● Отрывок из документа:
# # # #

Я несколько раз показывала медикам отрывки исторических сочинений, где речь шла о болезни Адриана. В целом это мало чем отличается от клинических описаний смерти Бальзака.

 

* * *

 

Для большей ясности использовать первые симптомы болезни сердца.

 

* * *

 

«Что ему Гекуба?» — размышляет Гамлет, глядя на бродячего актера, оплакивающего Гекубу. И вот он вынужден признать, что искренне рыдающий комедиант смог установить с умершей три тысячи лет назад связь более глубокую, чем сам он со своим отцом, которого похоронил совсем недавно, — но все еще не испытал столько скорби, сколько нужно для способности к немедленному отмщению.

 

* * *

 

Существо человека, его строение мало меняются. Ничего нет более постоянного, чем изгиб лодыжки, место расположения сухожилия или форма пальца на ноге. Но бывают времена, когда обувь разнашивается меньше. В эпоху, о которой я говорю, мы еще очень близки к ничем не стесненной правде босой ноги.

 

* * *

 

Наделяя Адриана способностью предвидеть будущее, я оставалась в сфере правдоподобного только тогда, когда его пророчества были расплывчаты. Беспристрастный аналитик дел человеческих обычно очень мало ошибается касательно существа грядущих событий и, напротив, делает множество ошибок, когда надо предугадать, как именно станут развиваться эти события во всех своих подробностях и поворотах. Наполеон на Святой Елене предсказывал, что через сто лет после его смерти Европа будет охвачена революцией или окажется в руках казаков; он прекрасно видел два возможных исхода событий, но он и вообразить не мог, что они наложатся один на другой. Вообще-то мы исключительно из высокомерия, грубого невежества и малодушия отказываемся усматривать в настоящем черты грядущих эпох. Вольные мудрецы античного мира мыслили, как и мы, на основании законов физики или всеобщей физиологии: они предвидели конец рода человеческого и гибель вселенной. Плутарх и Марк Аврелий знали, что боги и цивилизации живут и умирают. Мы не единственные, кто смотрит и смотрел в лицо неумолимому будущему.

# # # #

● Исходный материал:
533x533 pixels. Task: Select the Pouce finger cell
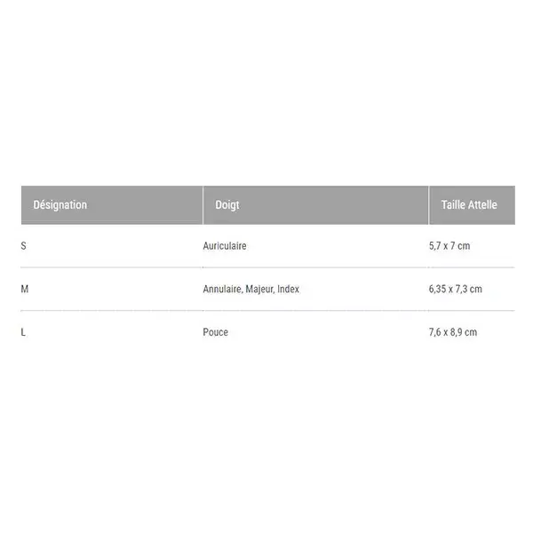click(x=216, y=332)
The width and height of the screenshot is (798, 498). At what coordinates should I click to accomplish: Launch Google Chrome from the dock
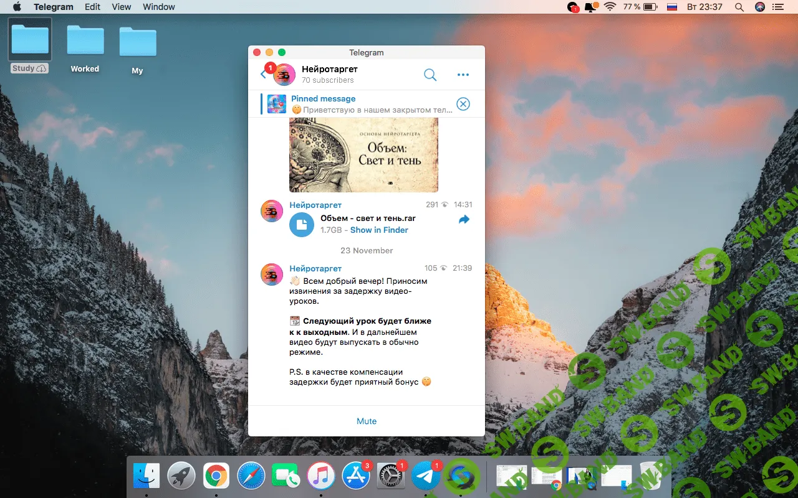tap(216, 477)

# # # #

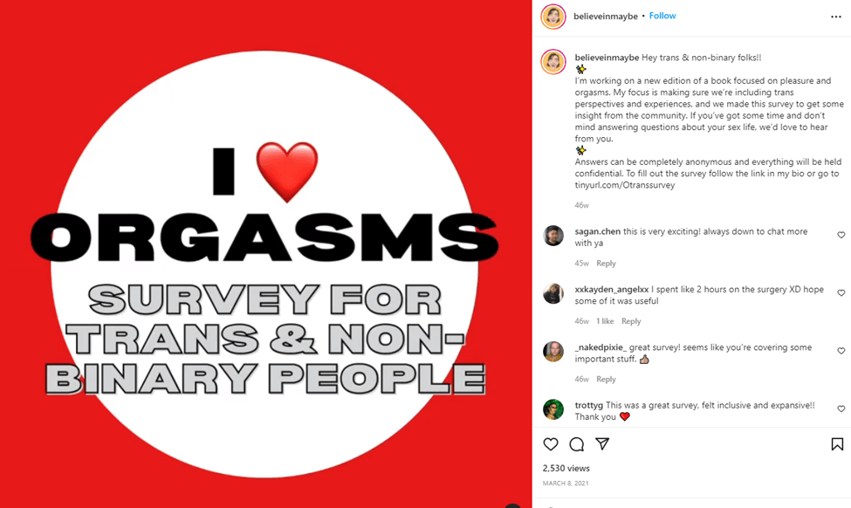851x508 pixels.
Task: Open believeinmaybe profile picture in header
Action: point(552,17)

# # # #

● Задания:
A: Перепишите часть отрывка от слов «Существо человека, его» до слов «правде босой ноги.» включительно и замените в ней «пальца» на «ногтя».
B: Ответьте по отрывку:
(i) С клиническими описаниями чьей смерти сравнивается болезнь Адриана?
(ii) Что, по словам отрывка, предсказывал Наполеон на Святой Елене?
(iii) Кто, согласно отрывку, знал, что боги и цивилизации живут и умирают?
Опирайтесь только на отрывок, перечень не используйте.

● Ответы:
A:
Существо человека, его строение мало меняются. Ничего нет более постоянного, чем изгиб лодыжки, место расположения сухожилия или форма ногтя на ноге. Но бывают времена, когда обувь разнашивается меньше. В эпоху, о которой я говорю, мы еще очень близки к ничем не стесненной правде босой ноги.

B:
(i) Смерти Бальзака.
(ii) Что через сто лет после его смерти Европа будет охвачена революцией или окажется в руках казаков.
(iii) Плутарх и Марк Аврелий.